A while ago I wrote a post about how I tend to feel like a bad parent, mostly because of the disease that makes me unable to to a lot of parenting stuff. Since then I have thought a lot about it and realize that even though I don’t do a lot of the stuff that I think of as parenting, I do other things with and for my kid. To help my memory along the next time I feel like an absent parent, I’m going ot publish a list of some of the things we do together.
So, here it goes.
- We chill in my bed with an iPad/phone/computer each, headphones on and indulge in our interests. Every now and then my kid interrupts me to show something he has written or a picture he’s been drawing.
- I tuck my kid in at night. Put on his duvet, make sure all toes are covered (a ritual that he loves). Then we say good night in three languages.
- We look at pictures and movies, both from when he was younger and more recent ones. He’s learning how to search among pictures and movies using keywords on my computer and loves it.
- We write. My kid writes short stories on his ipad (or sometimes on a computer) and I write my stuff. Recently he started to care about spelling so now he’s asking me how different words are spelled and I have to try to explain different spelling rules in English and our first language.
- I create visual supports of different kinds, and my kid is always involved in this. He gives me input by telling me how he understands pictures for instance, so I can create schedules, instructions and illustrations of different kinds that help him.
- We make illustrated stories about things that are going to happen, things that have happened and things that my kid wishes for. We use a special app where we combine drawing, pictures, text and record talk.
- We read together. The more severe my ME has become, the harder it is for me to read out loud but sometimes I read to him, other times he reads to me.
- Stim. We color stim by blending colors in my drawing app (SketchBook), and look at things with nice, deep colors.

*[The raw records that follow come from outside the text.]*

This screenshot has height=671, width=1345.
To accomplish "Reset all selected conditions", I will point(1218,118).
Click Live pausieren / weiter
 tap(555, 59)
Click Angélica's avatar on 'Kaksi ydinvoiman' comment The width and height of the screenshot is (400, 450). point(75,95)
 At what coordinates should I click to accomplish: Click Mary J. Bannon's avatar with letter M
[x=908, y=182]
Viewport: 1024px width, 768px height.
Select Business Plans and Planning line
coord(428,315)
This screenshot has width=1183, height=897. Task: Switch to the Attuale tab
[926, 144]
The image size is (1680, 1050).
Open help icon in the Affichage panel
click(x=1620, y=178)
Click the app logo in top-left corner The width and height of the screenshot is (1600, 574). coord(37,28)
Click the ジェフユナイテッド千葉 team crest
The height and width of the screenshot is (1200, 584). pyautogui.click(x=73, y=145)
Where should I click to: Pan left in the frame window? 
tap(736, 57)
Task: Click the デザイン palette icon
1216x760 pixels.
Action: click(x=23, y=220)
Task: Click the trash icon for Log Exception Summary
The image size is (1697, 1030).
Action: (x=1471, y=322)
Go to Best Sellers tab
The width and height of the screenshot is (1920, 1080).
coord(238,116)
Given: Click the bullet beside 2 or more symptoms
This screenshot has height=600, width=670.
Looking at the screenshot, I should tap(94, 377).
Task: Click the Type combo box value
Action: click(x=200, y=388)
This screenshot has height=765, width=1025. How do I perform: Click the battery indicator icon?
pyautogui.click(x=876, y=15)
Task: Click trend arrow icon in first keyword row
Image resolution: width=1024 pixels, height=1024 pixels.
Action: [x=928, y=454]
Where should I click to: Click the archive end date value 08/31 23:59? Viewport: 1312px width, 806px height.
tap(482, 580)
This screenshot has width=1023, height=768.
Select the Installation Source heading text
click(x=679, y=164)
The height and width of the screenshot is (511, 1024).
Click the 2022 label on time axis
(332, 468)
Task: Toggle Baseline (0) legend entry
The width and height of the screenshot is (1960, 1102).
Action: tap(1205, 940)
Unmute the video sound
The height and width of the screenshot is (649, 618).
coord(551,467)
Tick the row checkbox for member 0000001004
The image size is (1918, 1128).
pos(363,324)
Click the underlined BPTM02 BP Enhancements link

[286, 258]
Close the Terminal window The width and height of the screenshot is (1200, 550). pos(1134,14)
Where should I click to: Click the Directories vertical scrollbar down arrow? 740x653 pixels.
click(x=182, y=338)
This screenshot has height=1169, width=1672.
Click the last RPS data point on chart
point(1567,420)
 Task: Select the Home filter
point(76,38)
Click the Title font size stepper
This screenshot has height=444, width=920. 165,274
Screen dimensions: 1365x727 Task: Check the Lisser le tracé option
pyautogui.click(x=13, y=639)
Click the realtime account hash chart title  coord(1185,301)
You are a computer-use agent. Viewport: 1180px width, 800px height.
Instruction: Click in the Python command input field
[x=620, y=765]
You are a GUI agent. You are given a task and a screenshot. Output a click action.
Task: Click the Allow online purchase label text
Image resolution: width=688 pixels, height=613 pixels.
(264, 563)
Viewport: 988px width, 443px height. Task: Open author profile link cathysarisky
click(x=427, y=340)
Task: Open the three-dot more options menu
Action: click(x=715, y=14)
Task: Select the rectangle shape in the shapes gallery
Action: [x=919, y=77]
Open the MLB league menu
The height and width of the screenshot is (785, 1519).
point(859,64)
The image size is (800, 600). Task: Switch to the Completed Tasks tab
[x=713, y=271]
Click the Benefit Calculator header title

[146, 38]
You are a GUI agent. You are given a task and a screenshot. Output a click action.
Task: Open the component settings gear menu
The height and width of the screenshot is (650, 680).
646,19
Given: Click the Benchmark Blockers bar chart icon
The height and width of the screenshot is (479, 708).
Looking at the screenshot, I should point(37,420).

This list is by no means exhaustive and as a parent I do a lot of things that are more boring and not obvious to my kid, like planning different things with my partner, preparing for different events, arranged an assessment of my kid’s hypermobility and so on. But the list above is a good reminder of that I actually do spend time with my kid and I am his parent.
My way of parenting doesn’t fit the idea I have of what parenting should be, and it makes me doubt myself as a parent, but I need to remind myself that I do what I can considering being quite severley ill in ME, bedbound and housebound. I don’t parent in a conventional way, but I can give my kid something that I didn’t get: Space to explore and be his autistic self.